Author and marriage expert Dr. Gary Chapman joins Susie to offer truths and steps to forgiving others, as God in Christ forgave us. We talk about When Sorry Isn’t Enough. Dr. Chapman was inspired to write this book after a conversation with counselor Jennifer Thomas, who suggested that, just as people have love languages, they might also have apology languages. He points out that the key to a strong apology is to connect with the person you’ve wounded.
Here are the five categories Susie and Dr. Chapman unpack:
• Express regret. “I’m sorry that I…”
• Accept responsibility. “I was wrong. I shouldn’t have done that.”
• Making restitution. “How can I make this right?”
• Genuinely repenting. “I want to change and do better next time. Help me understand how to do that.”
• Asking for forgiveness. “Will you forgive me?”
Dr. Chapman points out that while a lot of this has to do with how we’re wired, our upbringing factors into it. Our parents teach us how to apologize, and we often pick up their example. If a man grew up without hearing his father apologize, then he will more than likely continue that pattern in his own adult life.

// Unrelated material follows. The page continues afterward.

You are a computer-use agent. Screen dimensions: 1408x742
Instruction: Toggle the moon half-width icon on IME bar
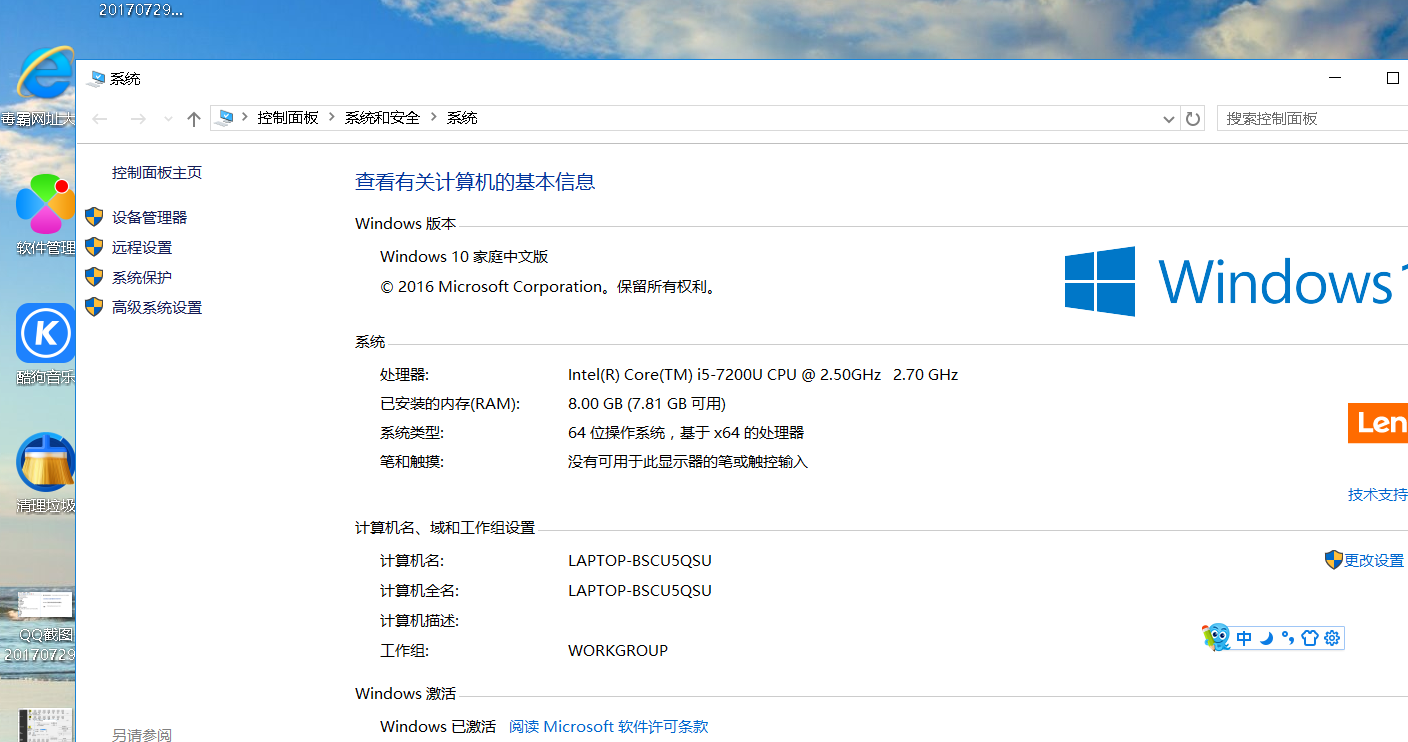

How does this connect to the theme of forgiveness and Holy Week? Scripture calls us to forgive others, “as God in Christ forgave us.” How does God in Christ forgive us? He placed both our sin and our punishment onto His Son so that neither would keep us from Him. Because we are fully forever forgiven, we are able to extend that same grace to others. Forgiving someone does not release them from the offense, but it means that we let God bring conviction or judgment to their heart.
Are you wounded? Look to the cross. Have you wounded? Look to the cross.